Finding Others (Getting Help pt. 1)

The human brain truly is not equipped to handle intense grief on its own. We don’t have the vocabulary to express the intricacies and nuances of the experience (see: the fact I've needed to write multiple blog posts to even get a mild grip on things). In the early days, I could actively feel my brain compartmentalizing things and locking away certain worries or intrusive thoughts for a later date.

“Don’t worry about affording rent right now, you're good for at least a few months, focus on making sure you get dressed and have a shower (not in that order)”

- My Brain, probably

I thought of it as some sort of survival mechanism. My brain knew that I was in the midst of a hurricane within a whirlpool within an tsunami of worries, emotions, and stresses, and it knew it wasn’t able to handle it all at once, so it actively shut things away. I want to write in more depth about this part of things at a later date, but what I want to focus on now is how it became almost immediately apparent that this defensive action from my brain wasn’t sustainable. I couldn't keep putting things in boxes marked ‘Later’ forever, but also, I was in no way equipped to open the boxes that already existed alone. I needed help.

I went back to Glasgow for a month or so after Julie died to be with family, take some time to recover, and to step back from ‘real life’ so I could have a moment to think about what would come next. One thought that kept coming back again and again in a way that almost felt compulsive was that I needed to talk to someone who had been in my position. I yearned to speak to anyone who might be able to understand, or could shine even a dim light on what might lie ahead. It became almost obsessive. Any time I’d try and think about what comes next or what I needed to do, I would always default to, “I need to find someone like me”.

Most of this stemmed from feeling so truly alone in the whole experience, which makes sense. The “Widowed Before 30 Club” doesn’t have the largest membership, and is not a club that you go about boasting being a part of. You are surrounded by countless loved ones who want to help in whichever way they can, but ultimately fall short at the final hurdle. They don’t know what it’s like to live this experience. They can empathize, but at the end of the day, their life will continue mostly as it was before. The entirety of my life and what I had envisioned would come next had gone. I needed to know I wasn’t alone. I wanted to believe that things would get better.
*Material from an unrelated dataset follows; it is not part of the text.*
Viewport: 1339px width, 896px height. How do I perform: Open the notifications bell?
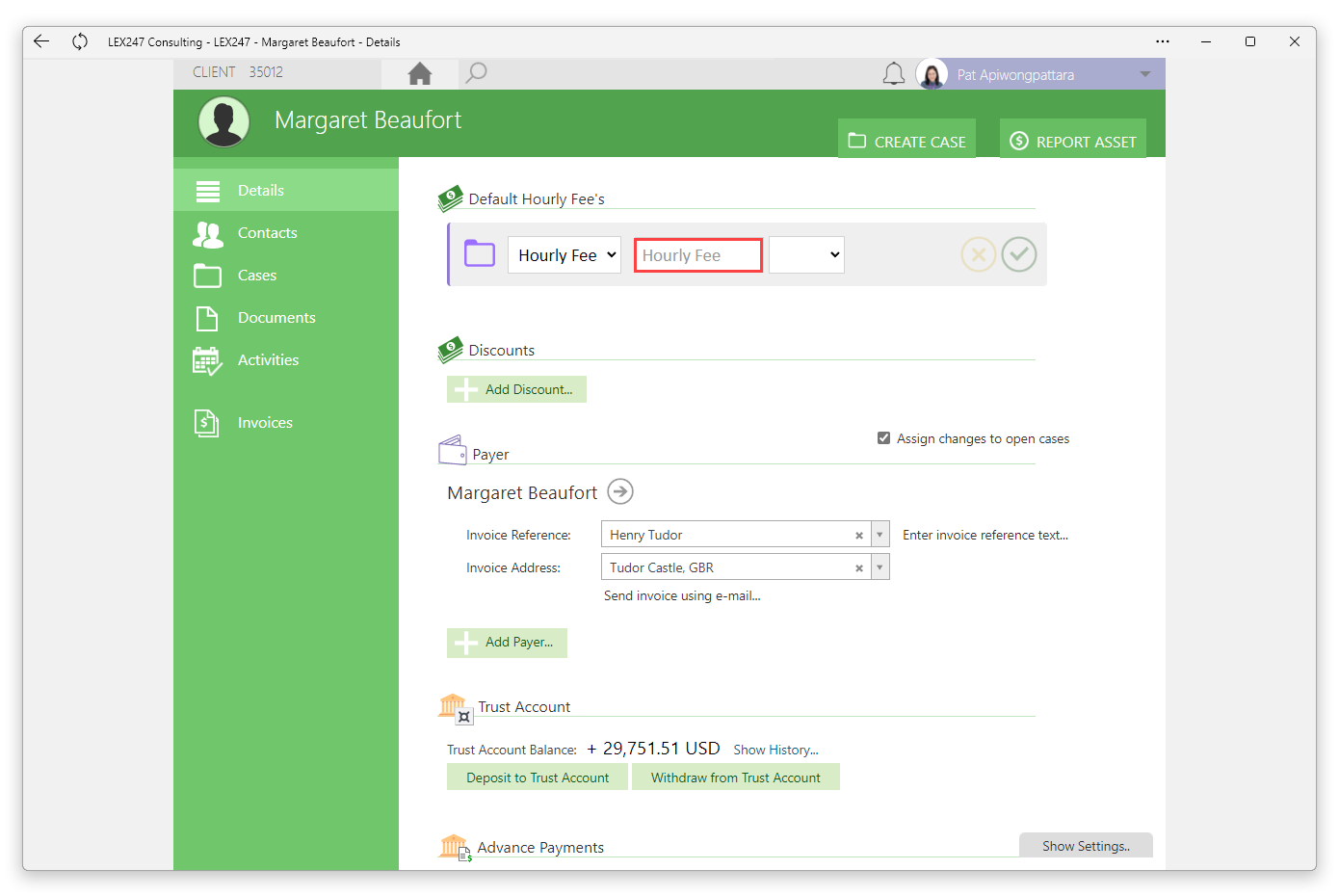pos(894,74)

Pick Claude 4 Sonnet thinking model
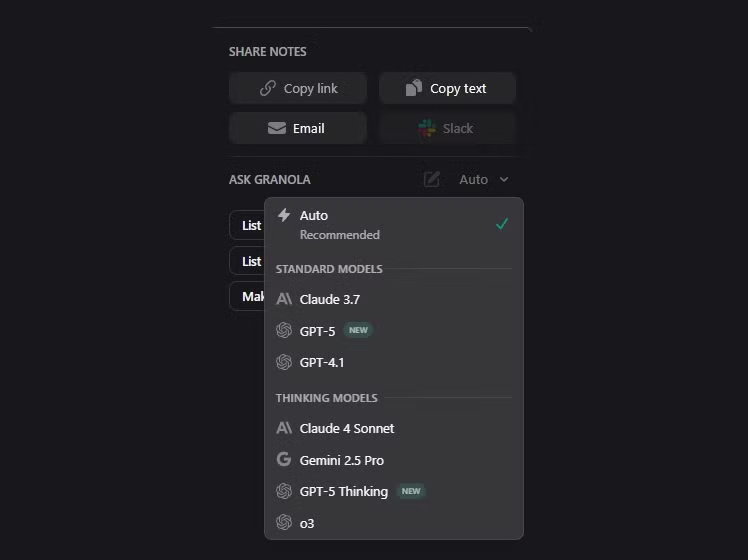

This was meant as a joke, but honestly, there’s some truth to the fact that the idea that things could get better felt alien and impossible

This drive led me to Bereaved Families of Ontario (BFO), a free-to-access charity that provides support services for those who have experienced a loss. The real pull of BFO is that they are peer-led. All their facilitators are people who have experiences a loss in one way or another. Put simply, they ‘get it’. As soon as I found them, I reached out and signed up. I was paired up with a facilitator who had been through a similar experience as me for a few intake one-on-ones and it was a game changer. Here was someone who, when they said “I understand…”, I had no sarcastic response to, because they truly did know. They validated each and every worry, thought, emotion, and idiosyncrasy I shared and it truly felt like a weight was being lifted off of me. My experiences were ‘normal’ (in a highly abnormal situation to be fair), which was such a relief.

These intake meetings were done in preparation for an 8-week support group, the “Younger Spousal Loss (Under 55 Group)” (‘Younger’ doing a lot of heavy lifting when you realize you’re almost half the age of the cut off). Without a doubt, this was the single most impactful and restorative ‘healing’ steps I took after Julie’s death. Suddenly, I had gone from feeling completely alone to meeting and hearing from 10 other people who were in, or had been in, a similar place as me. Here were people who weren’t quite in the boat I was in, but we were definitely adrift on the same ocean. Absolutely everything was validated, here were people who did understand, they didn’t need to say they can only imagine how what it must be like, because they actually knew what it must be like.

They were also all at different stages in their grief. I was one of the ‘freshest’, while others were months, or even years, down the line. Now, I was meeting people who had managed to reinvent their lives, start anew and take ownership over their tragedy, turning it into a positive force of their beings. There was hope.

Me being introspective at group therapy

It also allowed me to shine a light back on myself in ways that I wasn’t expecting. While listening to everyone share their personal stories, I was overcome by how sad and tragic they all were. I even caught myself thinking, “my god, I can’t imagine what that must be like.” before realizing, “Wait… I know exactly what that must feel like…”.

Moments like these really reinforced the surreality of it all. But also these moments allowed me to better understand how my friends and family must feel towards me.

I found the whole experience transformative and invaluable. It by no means ‘cured’ my grief or made everything better, but I can’t stress enough how powerful that level of validation was. These were my peers, I wasn't alone, things will change.

I am indebted to BFO for the comfort and peace of mind they provided me. I highly recommend anyone who is experiencing a close, personal grief to try and find a group of people with similar experiences. Company really is the best medicine.